[Data extracted from a collection]

◆ ◆ ◆ ◆ ◆ ◆ ◆

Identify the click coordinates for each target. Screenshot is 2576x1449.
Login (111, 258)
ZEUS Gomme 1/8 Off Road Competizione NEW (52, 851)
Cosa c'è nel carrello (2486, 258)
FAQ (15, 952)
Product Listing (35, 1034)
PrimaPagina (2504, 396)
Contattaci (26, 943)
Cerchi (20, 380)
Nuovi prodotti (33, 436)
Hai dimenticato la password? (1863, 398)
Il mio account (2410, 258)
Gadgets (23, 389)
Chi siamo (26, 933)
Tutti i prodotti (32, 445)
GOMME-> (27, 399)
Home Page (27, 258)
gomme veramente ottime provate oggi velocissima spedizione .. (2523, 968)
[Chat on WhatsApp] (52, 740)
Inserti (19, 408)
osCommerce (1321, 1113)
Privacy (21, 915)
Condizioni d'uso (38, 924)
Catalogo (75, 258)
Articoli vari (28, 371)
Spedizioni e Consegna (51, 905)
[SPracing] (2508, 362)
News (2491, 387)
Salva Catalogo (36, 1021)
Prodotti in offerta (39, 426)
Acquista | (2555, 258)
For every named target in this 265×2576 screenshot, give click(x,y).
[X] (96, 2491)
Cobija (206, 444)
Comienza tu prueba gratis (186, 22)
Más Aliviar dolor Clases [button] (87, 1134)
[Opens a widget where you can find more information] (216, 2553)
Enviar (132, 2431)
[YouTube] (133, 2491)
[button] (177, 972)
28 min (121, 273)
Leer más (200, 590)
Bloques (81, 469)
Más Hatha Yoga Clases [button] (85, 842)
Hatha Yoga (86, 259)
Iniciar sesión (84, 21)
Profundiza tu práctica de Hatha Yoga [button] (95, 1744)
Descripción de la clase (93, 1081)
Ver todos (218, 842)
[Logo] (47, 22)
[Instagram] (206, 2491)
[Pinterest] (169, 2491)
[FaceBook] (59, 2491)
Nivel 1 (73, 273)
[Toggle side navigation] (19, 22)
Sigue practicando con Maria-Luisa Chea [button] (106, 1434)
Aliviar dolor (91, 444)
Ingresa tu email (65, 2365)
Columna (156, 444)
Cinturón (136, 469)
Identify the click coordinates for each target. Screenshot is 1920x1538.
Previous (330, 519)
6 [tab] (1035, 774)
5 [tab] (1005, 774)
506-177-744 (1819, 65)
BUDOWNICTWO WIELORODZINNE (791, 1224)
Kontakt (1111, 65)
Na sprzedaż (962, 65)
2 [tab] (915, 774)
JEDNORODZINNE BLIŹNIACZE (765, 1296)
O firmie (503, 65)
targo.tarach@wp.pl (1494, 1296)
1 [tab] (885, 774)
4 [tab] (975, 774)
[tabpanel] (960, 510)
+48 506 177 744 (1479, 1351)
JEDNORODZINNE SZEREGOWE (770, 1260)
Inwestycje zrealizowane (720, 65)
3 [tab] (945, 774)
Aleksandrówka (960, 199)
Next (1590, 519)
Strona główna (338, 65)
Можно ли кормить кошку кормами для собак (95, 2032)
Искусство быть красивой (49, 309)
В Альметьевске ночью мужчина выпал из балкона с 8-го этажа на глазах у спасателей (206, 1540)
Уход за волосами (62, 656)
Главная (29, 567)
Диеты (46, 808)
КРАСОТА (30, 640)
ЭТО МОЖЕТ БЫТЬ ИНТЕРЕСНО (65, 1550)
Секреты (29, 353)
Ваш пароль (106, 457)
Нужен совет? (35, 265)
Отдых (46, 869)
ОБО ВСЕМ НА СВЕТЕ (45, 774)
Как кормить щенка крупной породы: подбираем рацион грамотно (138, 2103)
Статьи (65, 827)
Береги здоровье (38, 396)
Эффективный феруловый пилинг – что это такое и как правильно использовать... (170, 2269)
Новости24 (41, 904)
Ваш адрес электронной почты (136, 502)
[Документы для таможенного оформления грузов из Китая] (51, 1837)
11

◆ ◆ ◆ ◆ ◆ ◆ ◆

- [Assignment]:
From the records above, copy out the line with "Hai dimenticato la password? (1863, 398)", the line with "Comienza tu prueba gratis (186, 22)", and every line between them, word for word.

- [Reply to the exercise]:
Hai dimenticato la password? (1863, 398)
Il mio account (2410, 258)
Gadgets (23, 389)
Chi siamo (26, 933)
Tutti i prodotti (32, 445)
GOMME-> (27, 399)
Home Page (27, 258)
gomme veramente ottime provate oggi velocissima spedizione .. (2523, 968)
[Chat on WhatsApp] (52, 740)
Inserti (19, 408)
osCommerce (1321, 1113)
Privacy (21, 915)
Condizioni d'uso (38, 924)
Catalogo (75, 258)
Articoli vari (28, 371)
Spedizioni e Consegna (51, 905)
[SPracing] (2508, 362)
News (2491, 387)
Salva Catalogo (36, 1021)
Prodotti in offerta (39, 426)
Acquista | (2555, 258)
For every named target in this 265×2576 screenshot, give click(x,y).
[X] (96, 2491)
Cobija (206, 444)
Comienza tu prueba gratis (186, 22)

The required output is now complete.